Another public journalism initiative was launched by the Norfolk Virginian-Pilot, which assembled reporters and editors who had been covering schools, city hall, the police and politics into a "public life team." The "mission statement" for the team was, "We will revitalize a democracy that has grown sick with disenchantment. We will lead the community to discover itself and act on what it has learned."

In some ways, this vision of journalism's proper role represents an advance from the cigar-chomping veteran reporter who used to wait at the nearest tavern for the mayor's latest handout, or the preening White House correspondent bellowing questions at the President. But it's troubling in some ways, too. It suggests that journalism, not government, is responsible for maintaining the nation's civic health and that journalists -- not elected officials -- working with the public, should lead. And it eerily echoes all those boosterish old newspaper-Chamber of Commerce partnerships kicked off to spruce up the downtown or lure in a new shopping mall.

While the public journalism advocated by Fallows forces the press to interact more with the public, always a healthy idea, it doesn't radically reform the institution of journalism itself, which is what the institution most needs. Fallows fails to confront a major structural reason for journalism's current decline: the relentless corporatization of media by major companies for whom marketing plans and profit margins are the only ideologies. The continuing homogenization of print and broadcast media by these enormous conglomerates has leeched away individual voices, investigative reporting, courageous commentary or any sense of moral purpose.
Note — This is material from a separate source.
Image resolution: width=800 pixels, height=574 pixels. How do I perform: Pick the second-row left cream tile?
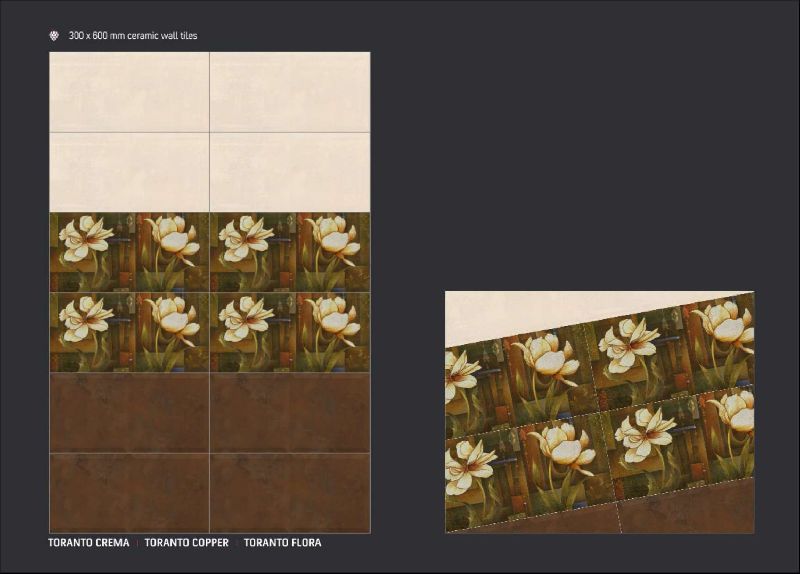pyautogui.click(x=129, y=172)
If public journalism fails to address fundamental problems, it also gives short shrift to the obvious changes journalism could make to reconnect with the public -- steps it has so far been too lazy or arrogant to take. Like putting reporters' e-mail addresses at the end of stories. Or withdrawing from noxious character policing. Or approaching such political encounters as press conferences with more civility and thoughtfulness and less hostility and pomposity. Or giving more reporters the time and training to do what Fallows does. Or broadening op-ed pages to include more than the usual staple of politicians, academics and lobbyists. Or covering culture well. Or hiring young reporters again. Or relying less on spokespeople and Rolodexes.

The public journalism advocated by Fallows asks journalists to listen more carefully to readers, but without relinquishing any of their own power, the truest measure of real reform. The main idea seems to be getting politicians to relinquish their power.
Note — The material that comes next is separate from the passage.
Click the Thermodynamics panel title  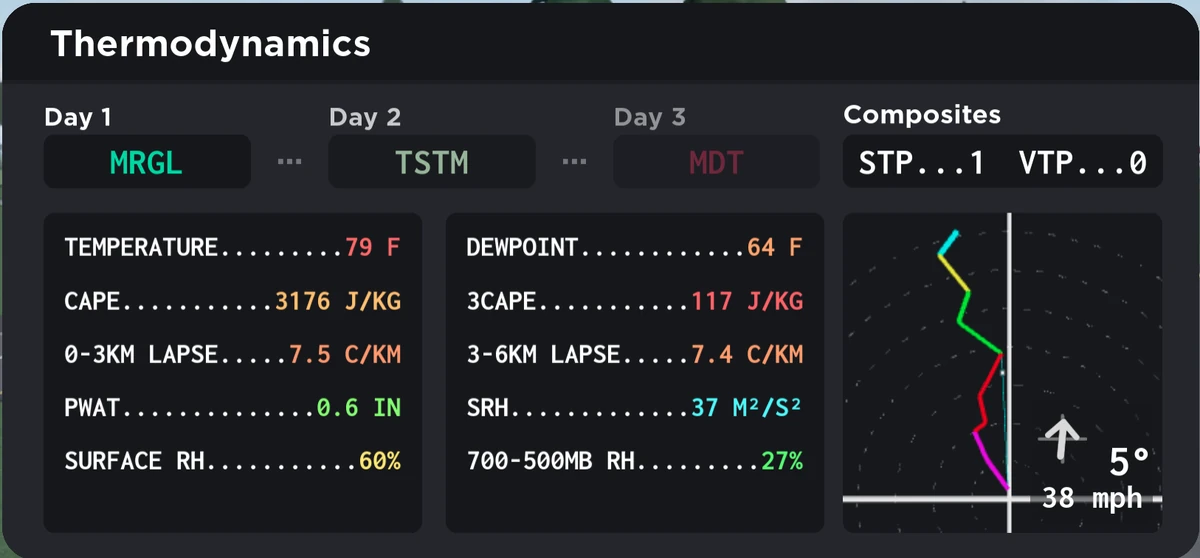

Fallows is too quick to dismiss concerns about the movement as the rantings of the "old guard." Occasionally, however, even the journalistic establishment is worth listening to.

Among its members is Washington Post Executive Editor Leonard Downie, who worries that public journalism has noble intentions but constitutes an abuse of power waiting to happen.
"Where I am most bothered is when a newspaper uses its news columns -- not its editorial page or its publisher -- to achieve specific outcomes in the community. That is what I think is wrong, and very wrong," states Downie. Telling political candidates that they must attend a newspaper's forum, or that they must discuss certain issues -- "that is very dangerous stuff," in Downie's words.

So it is. Anybody troubled by journalistic intrusions into public figures' privacy should brace for a real nightmare if reporters include in their widening mandate the overruling of politicians who want to talk about different issues than those that show up in newspaper polls. Are politicians always wrong to take individualistic stands on issues, even when polls or citizen panels don't support them? In other contexts, that could be seen as courageous.

Fallows makes a compelling case for the notion that journalism is in serious trouble, and may be helping to degrade our common sense of civic life. But what do we do about that? We'll have to keep looking for the answer.